FH: Du meinst, ob ich täglich zweifle? Denn ja, das tue ich. Ich zweifle. Ich
zweifle täglich. Und würde ich es nicht so lieben, hätte ich es vor vielen
Jahren aufgegeben. Denn diese Zweifel sind echte Biester, die mit Vorliebe tief
in der Nacht an einem nagen, und das so lange, bis man schließlich nicht nur am
Schaffen, sondern an der eigenen Person zweifelt.
Ich bin froh, dass Faye Hell nicht nur aus Horrorliteratur, sondern auch aus
Horrorfilm besteht. Ich möchte meine filmische Arbeit keinesfalls missen, denn
oft ist diese erfüllender als das Schreiben. Das muss ich leider zugeben.
Ich weiß, die Lesenden und die anderen (vor allem jungen) Schreibenden wollen
immer hören, wie ausschließlich erfüllend das Schreiben ist. Aber das ist eine
Lüge. Oft sind es Zweifel. Selbstzweifel … die einen auch antreiben. Aber
meistens ist es das Schönste, was man machen kann.
VV: Faye, für mich entwickelst du den deutschsprachigen
Horror enorm weiter. Weil du krass bist mit dem, was du schreibst und vor allem
auch einzigartig. Ohne, dass es künstlich wirkt. Birgt das auch manchmal die
Gefahr eines … ich sag mal Ausbrennens oder Leer-Seins? Brauchts du einen
Ausgleich, um Ideen zu bekommen?
FH: Ich danke dir von ganzem Herzen.
Und ja, ich brauche den Ausgleich. Es mag bizarr sein, dass mein Ausgleich
ebenfalls im Genre Horror verankert ist, aber so ist es halt mal. Die
Horrorfilme und meine journalistische Arbeit ergänzen das Schreiben perfekt.
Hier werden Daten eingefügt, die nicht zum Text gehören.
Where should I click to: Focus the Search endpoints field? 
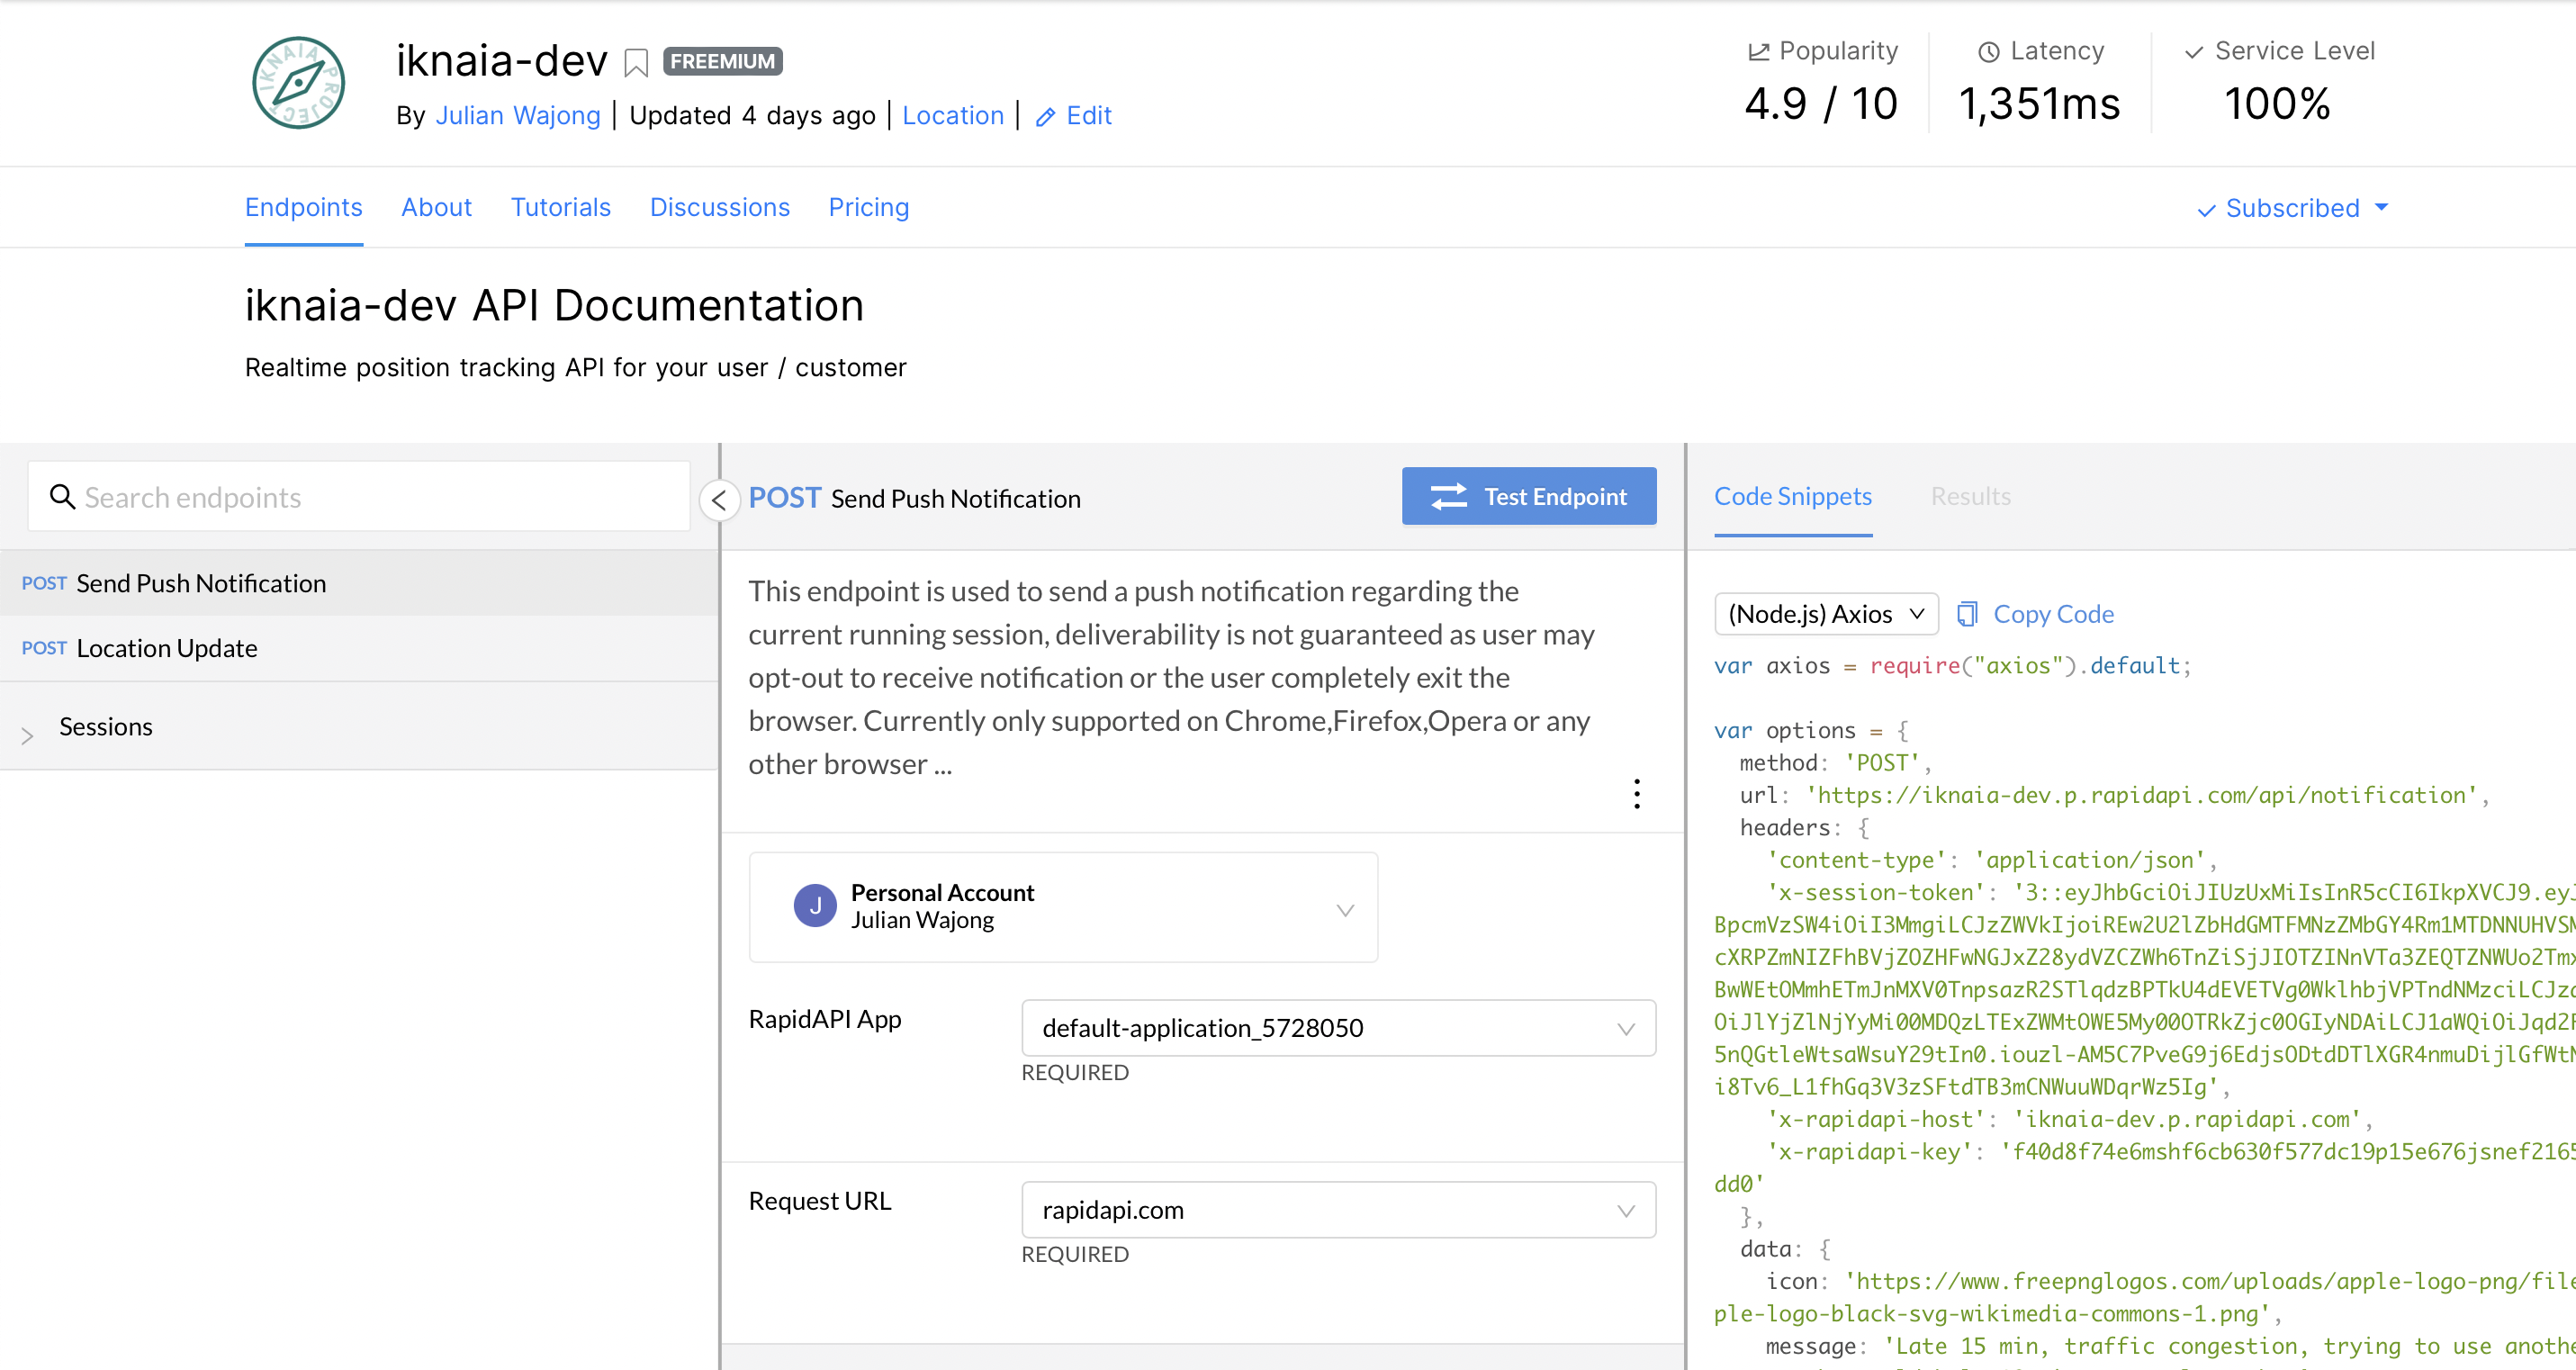point(380,497)
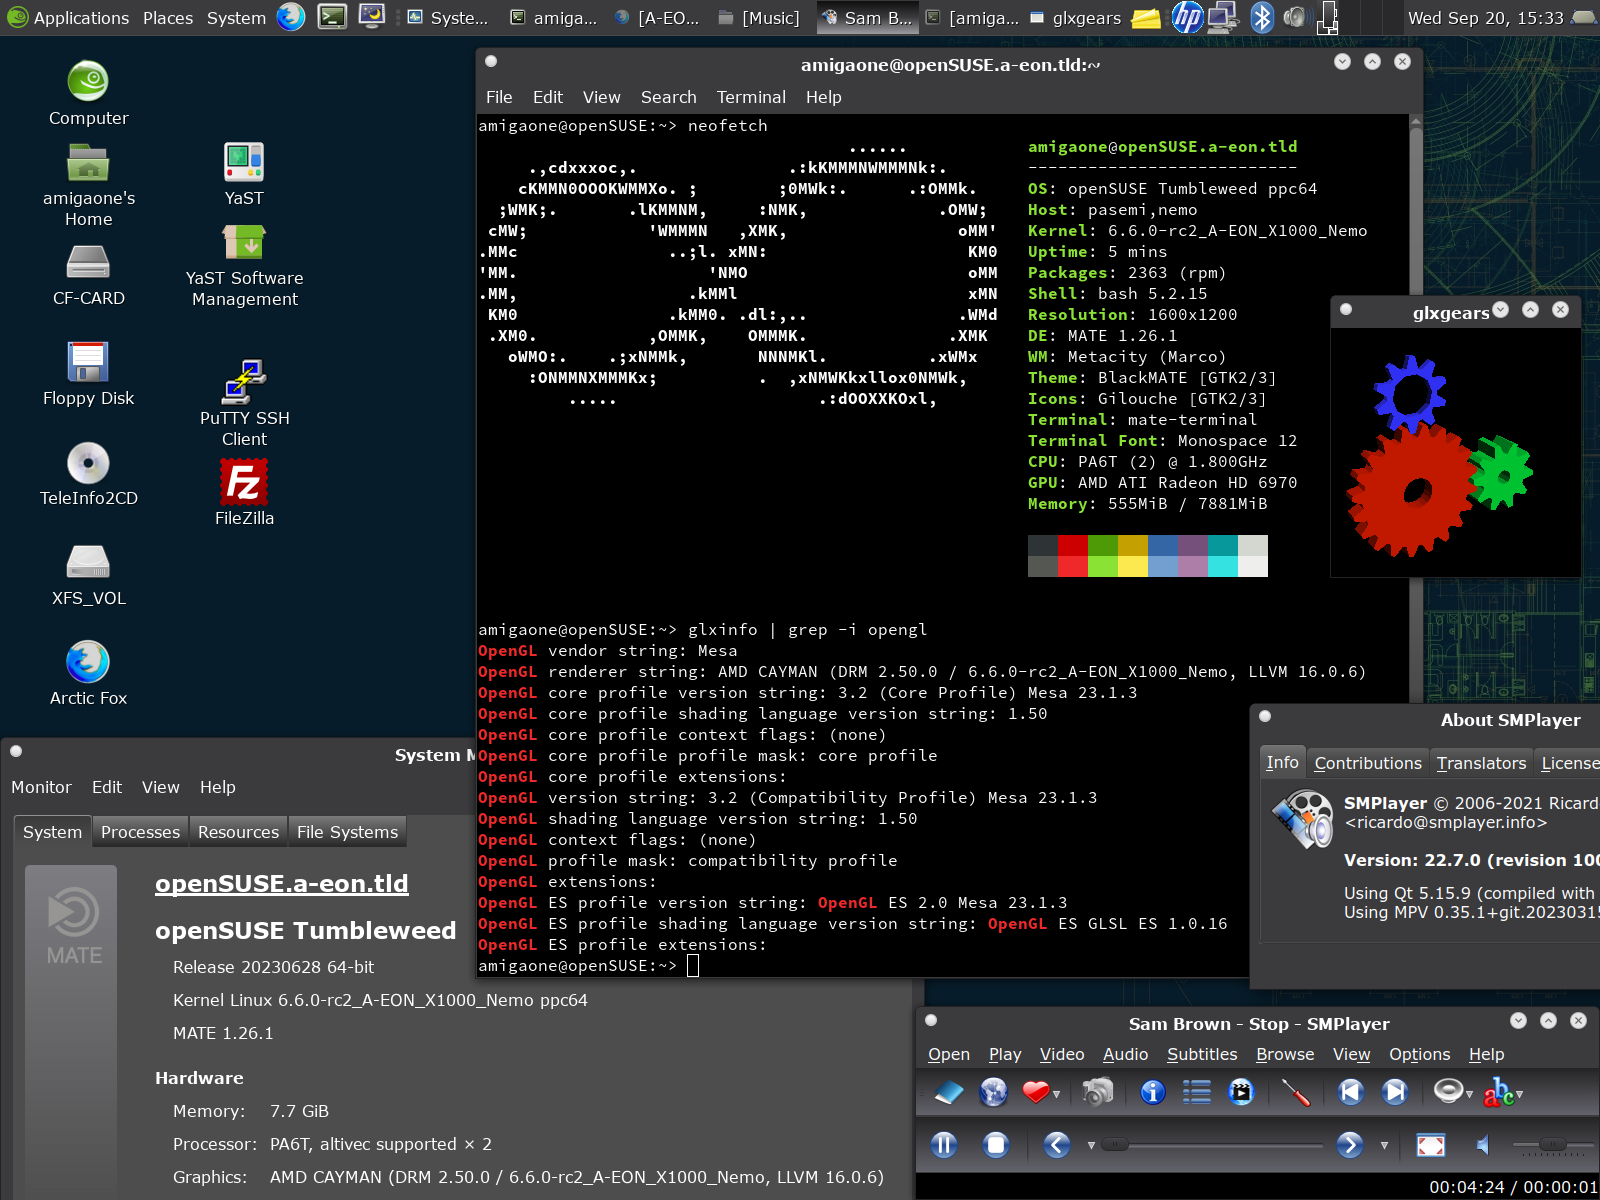Switch to the Resources tab in System Monitor

point(238,832)
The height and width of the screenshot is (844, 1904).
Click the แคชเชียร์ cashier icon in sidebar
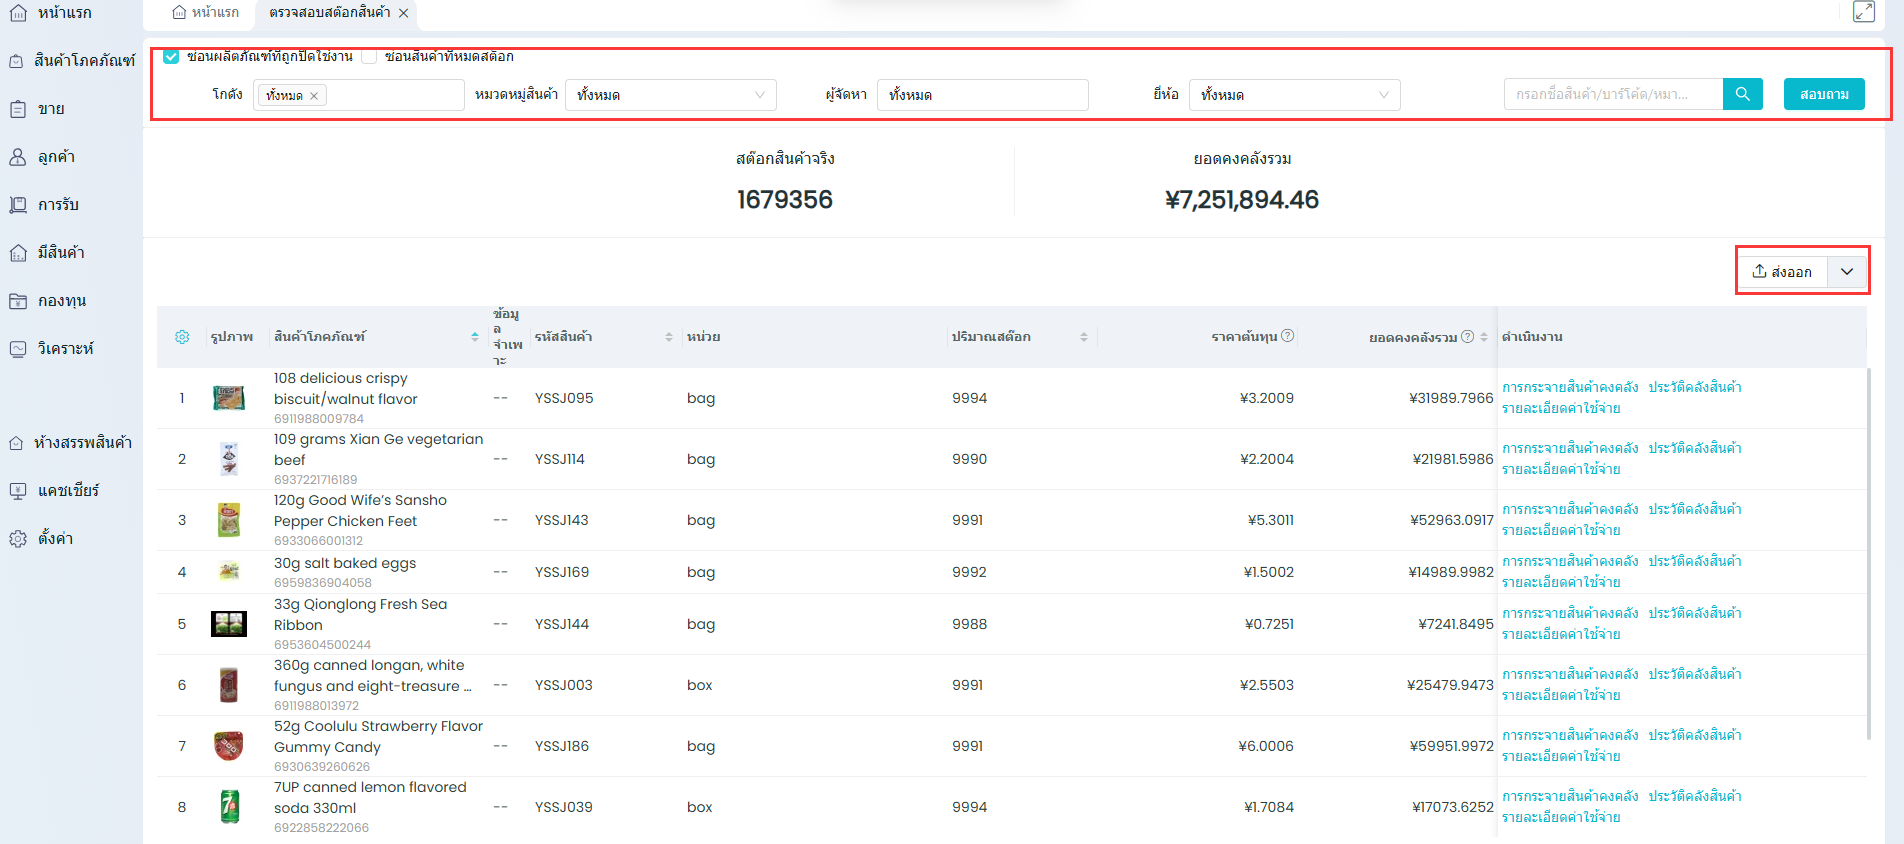coord(18,491)
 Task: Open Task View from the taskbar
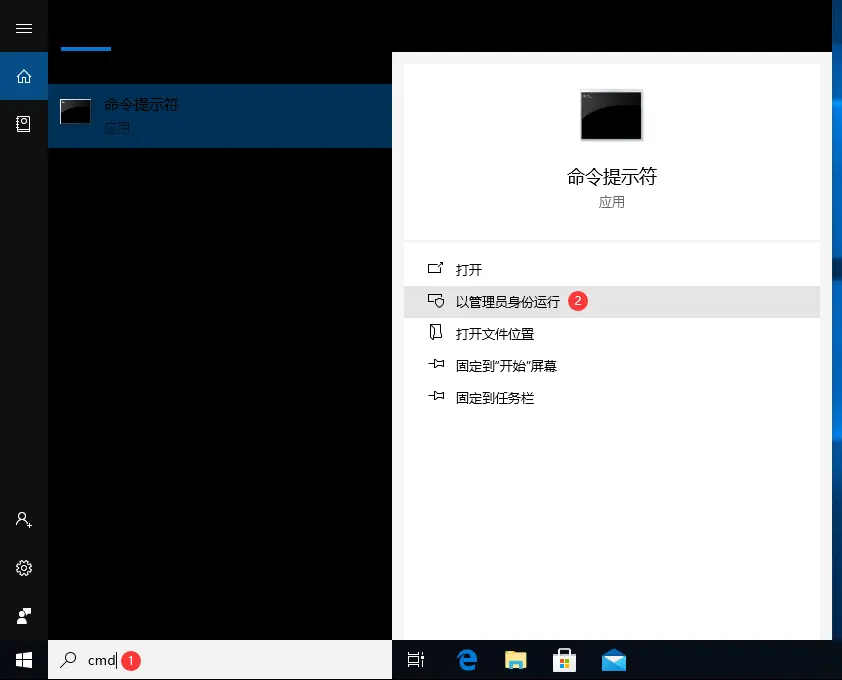[x=416, y=660]
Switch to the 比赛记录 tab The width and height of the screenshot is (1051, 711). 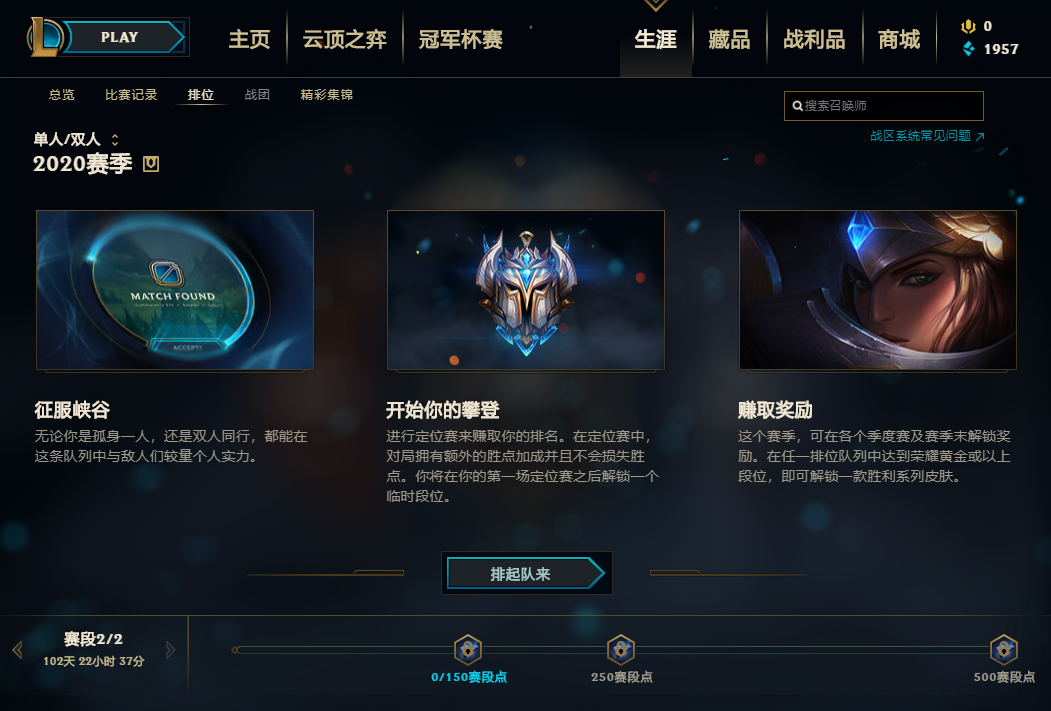pyautogui.click(x=131, y=94)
Ich möchte beides nicht missen und ich weiß, dass das eine ohne das andere
ausbrennen würde. Ich lebe, ich atme, ich bin Horror. Und glaube mir, ich habe
bereits versucht, es nicht zu sein. Das war ein verdammt unglückliches halbes
Jahr.
VV:
Wo wir schon bei Ideen sind … was kommt als nächstes? Woran arbeitest du
gerade?
FH: Aktuell arbeite ich
an DESTRUKTION. Ein Roman, der ebenfalls eine Dystopie ist, aber vor allem auch
ein Rundumschlag. Eine (ich nenne es mal) Abrechnung mit literarischer
Breitenwirksamkeit. Danach möchte ich die postpostmoderne Trümmerliteratur aber
mal ruhen lassen und mich wieder deutlicher dem Grundgenre Horror zuwenden. Ich
habe da schon eine Idee. Einen Gedanken, der verdammt gut schmeckt. Mehr kann
ich dazu aber noch nicht sagen.
VV: Faye, ich danke dir von Herzen für
das Interview und wünsche dir viel Erfolg für die Endrunde. Und ich wünsche mir
auch, noch viel mehr von Dir lesen zu können. Rock on!
Ich danke dir für das Gespräch und das Getränk.
Es war mir (wie immer) eine große Freude und eine noch größere Ehre.
Und danke, dass ihr diesen wundervollen Preis am Leben erhaltet. Das ist ein unentbehrlicher
Dienst an der Szene, die mein Leben ist.
Bullets (Wie aus der Pistole geschossen
…)
VV: Eine Romanfigur, die du gerne treffen möchtest?
FH: Randall Flagg aus THE STAND.
VV: Kettensäge oder Flammenwerfer?
FH: Natürlich Kettensäge.
VV: Wenn du Herbst gerne magst: Sturm oder Nebel?
FH: Ja, ich liebe den Herbst. Nebel!
VV: Auf welches Getränk
kannst du nicht verzichten?
FH: Wasser.
VV: Bester Horrorfilm?
FH: MARTYRS
VV: Grusligstes Tier?
FH: Seeleopard
VV: Du landest in einem Horrorfilmsetting. Welches würdest du wählen?
FH: A QUIET PLACE
VV: Warum?
FH: Weil ich verdammt gut die Klappe halten kann.
VV: Welche Band willst du mal auf einem Konzert erleben?
FH: Immer wieder IRON F*CKING MAIDEN.
VV: Drei Städte, die unbedingt bereisen willst?
FH: Detroit, Anchorage, Johannesburg
VV: Eine Fremdsprache, die du gerne sprechen könntest?